§ **TASK BRIEF**:
Copy the entries below word for word, beginning with the first line and ending after the line that contains "center [66, 209].".

┌─ RECORDS

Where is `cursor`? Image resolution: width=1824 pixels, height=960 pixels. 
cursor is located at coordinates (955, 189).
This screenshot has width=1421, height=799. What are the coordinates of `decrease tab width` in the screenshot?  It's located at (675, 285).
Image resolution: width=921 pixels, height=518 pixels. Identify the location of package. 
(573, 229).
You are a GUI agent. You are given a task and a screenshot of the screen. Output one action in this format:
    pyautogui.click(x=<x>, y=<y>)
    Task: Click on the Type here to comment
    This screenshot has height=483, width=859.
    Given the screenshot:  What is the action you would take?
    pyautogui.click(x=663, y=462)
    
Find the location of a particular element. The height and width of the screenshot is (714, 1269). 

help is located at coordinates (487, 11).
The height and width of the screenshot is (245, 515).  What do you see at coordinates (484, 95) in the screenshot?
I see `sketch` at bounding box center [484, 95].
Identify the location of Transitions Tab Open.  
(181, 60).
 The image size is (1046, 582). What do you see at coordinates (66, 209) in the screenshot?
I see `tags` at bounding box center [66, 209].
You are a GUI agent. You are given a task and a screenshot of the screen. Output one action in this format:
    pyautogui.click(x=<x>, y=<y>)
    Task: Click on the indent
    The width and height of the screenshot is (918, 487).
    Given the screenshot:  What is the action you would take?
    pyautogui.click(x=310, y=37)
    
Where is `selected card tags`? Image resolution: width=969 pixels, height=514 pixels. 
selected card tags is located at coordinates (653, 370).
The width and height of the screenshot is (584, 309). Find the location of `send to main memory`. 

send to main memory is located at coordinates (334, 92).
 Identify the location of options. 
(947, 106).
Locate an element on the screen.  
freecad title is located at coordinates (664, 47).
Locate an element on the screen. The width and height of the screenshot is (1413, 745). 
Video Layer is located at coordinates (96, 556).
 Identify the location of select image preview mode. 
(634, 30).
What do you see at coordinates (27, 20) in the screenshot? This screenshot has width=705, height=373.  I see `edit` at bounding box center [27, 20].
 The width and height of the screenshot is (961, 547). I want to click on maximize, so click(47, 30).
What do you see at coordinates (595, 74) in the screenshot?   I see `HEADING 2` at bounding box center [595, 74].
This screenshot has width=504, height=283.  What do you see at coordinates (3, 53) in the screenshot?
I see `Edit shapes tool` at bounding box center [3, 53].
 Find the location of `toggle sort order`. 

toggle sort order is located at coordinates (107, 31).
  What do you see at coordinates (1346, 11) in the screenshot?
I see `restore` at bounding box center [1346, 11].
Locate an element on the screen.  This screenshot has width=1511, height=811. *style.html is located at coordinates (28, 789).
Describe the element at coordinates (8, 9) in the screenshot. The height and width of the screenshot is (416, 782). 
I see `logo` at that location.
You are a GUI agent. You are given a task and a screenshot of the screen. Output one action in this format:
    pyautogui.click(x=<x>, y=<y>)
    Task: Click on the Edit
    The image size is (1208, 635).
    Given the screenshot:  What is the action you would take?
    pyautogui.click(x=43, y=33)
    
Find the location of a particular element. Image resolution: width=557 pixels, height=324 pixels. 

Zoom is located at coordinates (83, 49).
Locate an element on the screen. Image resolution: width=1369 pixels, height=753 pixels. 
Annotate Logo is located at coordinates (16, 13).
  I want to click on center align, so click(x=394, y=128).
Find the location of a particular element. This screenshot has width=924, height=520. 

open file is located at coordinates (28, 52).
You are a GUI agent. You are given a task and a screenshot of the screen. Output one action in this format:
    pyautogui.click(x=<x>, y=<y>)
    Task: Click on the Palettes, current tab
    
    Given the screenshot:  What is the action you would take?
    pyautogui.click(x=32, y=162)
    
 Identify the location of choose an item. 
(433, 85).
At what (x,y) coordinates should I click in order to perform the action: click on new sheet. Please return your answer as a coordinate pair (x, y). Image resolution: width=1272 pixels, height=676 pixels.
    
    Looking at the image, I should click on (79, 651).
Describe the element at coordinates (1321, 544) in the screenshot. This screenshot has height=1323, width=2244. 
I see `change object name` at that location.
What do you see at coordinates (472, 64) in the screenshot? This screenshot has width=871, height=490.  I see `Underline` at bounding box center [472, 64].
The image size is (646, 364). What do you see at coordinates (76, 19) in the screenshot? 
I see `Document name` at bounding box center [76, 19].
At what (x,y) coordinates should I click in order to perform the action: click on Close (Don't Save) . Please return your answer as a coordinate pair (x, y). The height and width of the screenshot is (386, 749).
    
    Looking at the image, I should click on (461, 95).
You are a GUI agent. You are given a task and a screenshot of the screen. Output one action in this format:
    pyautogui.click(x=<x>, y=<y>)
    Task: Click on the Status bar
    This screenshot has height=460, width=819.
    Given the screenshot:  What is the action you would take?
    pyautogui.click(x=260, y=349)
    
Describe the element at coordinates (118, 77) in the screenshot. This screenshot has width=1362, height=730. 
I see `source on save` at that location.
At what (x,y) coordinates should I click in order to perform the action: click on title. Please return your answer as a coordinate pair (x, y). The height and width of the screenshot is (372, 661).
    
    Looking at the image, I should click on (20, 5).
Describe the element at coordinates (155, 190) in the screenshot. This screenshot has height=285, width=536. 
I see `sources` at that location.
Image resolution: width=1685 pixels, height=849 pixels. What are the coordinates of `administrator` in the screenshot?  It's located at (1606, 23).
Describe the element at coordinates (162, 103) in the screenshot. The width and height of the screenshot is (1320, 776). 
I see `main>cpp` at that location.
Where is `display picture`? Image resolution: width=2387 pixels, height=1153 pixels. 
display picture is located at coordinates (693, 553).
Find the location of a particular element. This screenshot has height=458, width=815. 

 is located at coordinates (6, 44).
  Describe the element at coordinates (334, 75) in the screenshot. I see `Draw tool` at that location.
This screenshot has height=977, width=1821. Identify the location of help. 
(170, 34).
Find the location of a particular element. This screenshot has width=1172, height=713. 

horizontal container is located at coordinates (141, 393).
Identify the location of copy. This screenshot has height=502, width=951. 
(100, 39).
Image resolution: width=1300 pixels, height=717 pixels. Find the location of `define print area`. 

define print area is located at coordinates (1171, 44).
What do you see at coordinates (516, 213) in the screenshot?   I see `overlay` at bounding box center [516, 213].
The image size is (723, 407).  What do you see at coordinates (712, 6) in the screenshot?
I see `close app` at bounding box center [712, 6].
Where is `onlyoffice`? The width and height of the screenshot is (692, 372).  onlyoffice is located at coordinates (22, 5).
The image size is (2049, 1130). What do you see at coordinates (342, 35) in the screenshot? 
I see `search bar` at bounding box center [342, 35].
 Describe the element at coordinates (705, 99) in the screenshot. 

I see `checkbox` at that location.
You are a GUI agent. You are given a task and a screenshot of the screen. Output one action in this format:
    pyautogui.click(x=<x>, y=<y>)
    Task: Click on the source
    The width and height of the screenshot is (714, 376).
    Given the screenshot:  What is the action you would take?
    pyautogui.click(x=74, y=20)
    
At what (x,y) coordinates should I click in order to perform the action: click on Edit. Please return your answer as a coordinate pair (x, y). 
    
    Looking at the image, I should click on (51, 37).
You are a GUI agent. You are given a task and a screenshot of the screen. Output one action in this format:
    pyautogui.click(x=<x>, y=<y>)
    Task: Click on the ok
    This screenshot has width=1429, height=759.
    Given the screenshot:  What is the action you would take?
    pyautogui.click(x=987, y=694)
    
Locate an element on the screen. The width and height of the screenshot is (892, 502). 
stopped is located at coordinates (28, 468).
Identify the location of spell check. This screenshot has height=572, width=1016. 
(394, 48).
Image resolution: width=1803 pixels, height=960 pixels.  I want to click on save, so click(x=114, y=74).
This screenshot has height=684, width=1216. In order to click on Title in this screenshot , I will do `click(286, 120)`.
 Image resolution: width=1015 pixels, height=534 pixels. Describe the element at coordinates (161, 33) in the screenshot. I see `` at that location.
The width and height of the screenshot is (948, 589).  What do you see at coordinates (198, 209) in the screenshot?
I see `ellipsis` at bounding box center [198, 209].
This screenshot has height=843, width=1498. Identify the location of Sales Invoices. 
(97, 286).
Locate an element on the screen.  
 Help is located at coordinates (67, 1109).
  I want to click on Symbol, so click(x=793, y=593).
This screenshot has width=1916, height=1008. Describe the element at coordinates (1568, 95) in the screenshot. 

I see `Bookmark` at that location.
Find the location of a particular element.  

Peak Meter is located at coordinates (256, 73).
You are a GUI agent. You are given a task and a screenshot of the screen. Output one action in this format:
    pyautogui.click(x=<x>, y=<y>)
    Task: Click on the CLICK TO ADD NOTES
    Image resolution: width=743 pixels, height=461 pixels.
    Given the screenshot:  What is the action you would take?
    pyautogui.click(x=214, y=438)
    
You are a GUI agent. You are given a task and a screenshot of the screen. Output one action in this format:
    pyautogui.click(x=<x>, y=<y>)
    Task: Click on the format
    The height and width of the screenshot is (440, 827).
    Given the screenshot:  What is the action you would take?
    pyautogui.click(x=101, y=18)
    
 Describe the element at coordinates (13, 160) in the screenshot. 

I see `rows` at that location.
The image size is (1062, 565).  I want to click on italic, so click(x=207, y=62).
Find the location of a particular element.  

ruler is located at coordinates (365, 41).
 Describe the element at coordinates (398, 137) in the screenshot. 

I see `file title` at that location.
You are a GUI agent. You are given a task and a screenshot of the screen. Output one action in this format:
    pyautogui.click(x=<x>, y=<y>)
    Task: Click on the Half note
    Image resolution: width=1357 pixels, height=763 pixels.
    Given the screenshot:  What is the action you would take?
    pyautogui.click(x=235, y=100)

└─

§ **ANSWER TO THIS TASK**:
Where is `cursor`? Image resolution: width=1824 pixels, height=960 pixels. 
cursor is located at coordinates (955, 189).
This screenshot has width=1421, height=799. What are the coordinates of `decrease tab width` in the screenshot?  It's located at (675, 285).
Image resolution: width=921 pixels, height=518 pixels. Identify the location of package. 
(573, 229).
You are a GUI agent. You are given a task and a screenshot of the screen. Output one action in this format:
    pyautogui.click(x=<x>, y=<y>)
    Task: Click on the Type here to comment
    This screenshot has height=483, width=859.
    Given the screenshot:  What is the action you would take?
    pyautogui.click(x=663, y=462)
    
Find the location of a particular element. The height and width of the screenshot is (714, 1269). 

help is located at coordinates (487, 11).
The height and width of the screenshot is (245, 515).  What do you see at coordinates (484, 95) in the screenshot?
I see `sketch` at bounding box center [484, 95].
Identify the location of Transitions Tab Open.  
(181, 60).
 The image size is (1046, 582). What do you see at coordinates (66, 209) in the screenshot?
I see `tags` at bounding box center [66, 209].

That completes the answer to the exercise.